== Exercise goal ==
Could you copy the whole listing below exactly as written?

=== Source material ===

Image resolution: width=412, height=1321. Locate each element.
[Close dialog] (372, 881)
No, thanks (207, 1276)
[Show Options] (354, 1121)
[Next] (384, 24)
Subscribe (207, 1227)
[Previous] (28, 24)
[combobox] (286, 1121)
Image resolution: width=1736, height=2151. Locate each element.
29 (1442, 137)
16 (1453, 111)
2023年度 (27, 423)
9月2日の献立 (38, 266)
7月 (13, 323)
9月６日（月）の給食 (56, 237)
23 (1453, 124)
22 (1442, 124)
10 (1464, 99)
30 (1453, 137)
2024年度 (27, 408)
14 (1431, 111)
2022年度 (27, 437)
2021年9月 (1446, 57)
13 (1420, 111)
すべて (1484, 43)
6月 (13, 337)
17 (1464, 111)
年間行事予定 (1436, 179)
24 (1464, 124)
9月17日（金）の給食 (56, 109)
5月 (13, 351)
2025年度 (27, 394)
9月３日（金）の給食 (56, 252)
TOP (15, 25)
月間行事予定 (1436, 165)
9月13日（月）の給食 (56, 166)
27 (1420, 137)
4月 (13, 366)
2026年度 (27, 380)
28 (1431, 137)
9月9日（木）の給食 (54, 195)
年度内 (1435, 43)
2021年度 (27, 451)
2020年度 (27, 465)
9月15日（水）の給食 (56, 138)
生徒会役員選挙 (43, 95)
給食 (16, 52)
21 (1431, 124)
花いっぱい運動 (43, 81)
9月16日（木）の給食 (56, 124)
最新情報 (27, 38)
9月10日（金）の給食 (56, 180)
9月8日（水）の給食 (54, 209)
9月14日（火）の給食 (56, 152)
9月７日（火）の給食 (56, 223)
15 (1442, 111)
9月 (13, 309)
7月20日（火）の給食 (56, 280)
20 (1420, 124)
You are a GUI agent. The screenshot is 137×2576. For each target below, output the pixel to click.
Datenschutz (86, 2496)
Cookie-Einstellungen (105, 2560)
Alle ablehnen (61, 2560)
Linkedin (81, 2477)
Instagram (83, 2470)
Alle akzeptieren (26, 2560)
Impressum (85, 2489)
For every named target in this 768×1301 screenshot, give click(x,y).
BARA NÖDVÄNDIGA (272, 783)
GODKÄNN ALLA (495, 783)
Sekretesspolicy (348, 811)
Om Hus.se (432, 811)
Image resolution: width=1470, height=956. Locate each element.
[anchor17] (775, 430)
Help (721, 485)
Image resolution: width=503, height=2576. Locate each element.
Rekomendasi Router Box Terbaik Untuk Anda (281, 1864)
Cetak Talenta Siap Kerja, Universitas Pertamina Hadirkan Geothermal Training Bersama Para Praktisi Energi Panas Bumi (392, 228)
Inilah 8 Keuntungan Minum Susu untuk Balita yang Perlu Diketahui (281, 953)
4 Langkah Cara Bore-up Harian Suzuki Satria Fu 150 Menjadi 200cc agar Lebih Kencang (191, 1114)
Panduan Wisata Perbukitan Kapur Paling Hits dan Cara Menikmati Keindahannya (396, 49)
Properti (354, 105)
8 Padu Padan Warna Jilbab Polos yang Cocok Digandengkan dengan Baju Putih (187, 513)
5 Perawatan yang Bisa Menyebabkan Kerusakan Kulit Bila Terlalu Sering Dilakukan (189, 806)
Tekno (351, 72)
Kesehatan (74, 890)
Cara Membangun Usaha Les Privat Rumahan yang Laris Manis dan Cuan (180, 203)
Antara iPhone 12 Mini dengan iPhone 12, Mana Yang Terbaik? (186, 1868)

===

== Your solution ==
Image resolution: width=412, height=1321. Locate each element.
[Close dialog] (372, 881)
No, thanks (207, 1276)
[Show Options] (354, 1121)
[Next] (384, 24)
Subscribe (207, 1227)
[Previous] (28, 24)
[combobox] (286, 1121)
Image resolution: width=1736, height=2151. Locate each element.
29 (1442, 137)
16 (1453, 111)
2023年度 (27, 423)
9月2日の献立 (38, 266)
7月 (13, 323)
9月６日（月）の給食 (56, 237)
23 (1453, 124)
22 (1442, 124)
10 (1464, 99)
30 (1453, 137)
2024年度 (27, 408)
14 (1431, 111)
2022年度 (27, 437)
2021年9月 (1446, 57)
13 (1420, 111)
すべて (1484, 43)
6月 (13, 337)
17 (1464, 111)
年間行事予定 (1436, 179)
24 (1464, 124)
9月17日（金）の給食 (56, 109)
5月 (13, 351)
2025年度 (27, 394)
9月３日（金）の給食 (56, 252)
TOP (15, 25)
月間行事予定 (1436, 165)
9月13日（月）の給食 (56, 166)
27 (1420, 137)
4月 (13, 366)
2026年度 (27, 380)
28 (1431, 137)
9月9日（木）の給食 (54, 195)
年度内 (1435, 43)
2021年度 (27, 451)
2020年度 (27, 465)
9月15日（水）の給食 (56, 138)
生徒会役員選挙 (43, 95)
給食 (16, 52)
21 (1431, 124)
花いっぱい運動 (43, 81)
9月16日（木）の給食 (56, 124)
最新情報 (27, 38)
9月10日（金）の給食 (56, 180)
9月8日（水）の給食 (54, 209)
9月14日（火）の給食 (56, 152)
9月７日（火）の給食 (56, 223)
15 (1442, 111)
9月 (13, 309)
7月20日（火）の給食 (56, 280)
20 (1420, 124)
You are a GUI agent. The screenshot is 137×2576. For each target below, output the pixel to click.
Datenschutz (86, 2496)
Cookie-Einstellungen (105, 2560)
Alle ablehnen (61, 2560)
Linkedin (81, 2477)
Instagram (83, 2470)
Alle akzeptieren (26, 2560)
Impressum (85, 2489)
For every named target in this 768×1301 screenshot, give click(x,y).
BARA NÖDVÄNDIGA (272, 783)
GODKÄNN ALLA (495, 783)
Sekretesspolicy (348, 811)
Om Hus.se (432, 811)
Image resolution: width=1470, height=956. Locate each element.
[anchor17] (775, 430)
Help (721, 485)
Image resolution: width=503, height=2576. Locate each element.
Rekomendasi Router Box Terbaik Untuk Anda (281, 1864)
Cetak Talenta Siap Kerja, Universitas Pertamina Hadirkan Geothermal Training Bersama Para Praktisi Energi Panas Bumi (392, 228)
Inilah 8 Keuntungan Minum Susu untuk Balita yang Perlu Diketahui (281, 953)
4 Langkah Cara Bore-up Harian Suzuki Satria Fu 150 Menjadi 200cc agar Lebih Kencang (191, 1114)
Panduan Wisata Perbukitan Kapur Paling Hits dan Cara Menikmati Keindahannya (396, 49)
Properti (354, 105)
8 Padu Padan Warna Jilbab Polos yang Cocok Digandengkan dengan Baju Putih (187, 513)
5 Perawatan yang Bisa Menyebabkan Kerusakan Kulit Bila Terlalu Sering Dilakukan (189, 806)
Tekno (351, 72)
Kesehatan (74, 890)
Cara Membangun Usaha Les Privat Rumahan yang Laris Manis dan Cuan (180, 203)
Antara iPhone 12 Mini dengan iPhone 12, Mana Yang Terbaik? (186, 1868)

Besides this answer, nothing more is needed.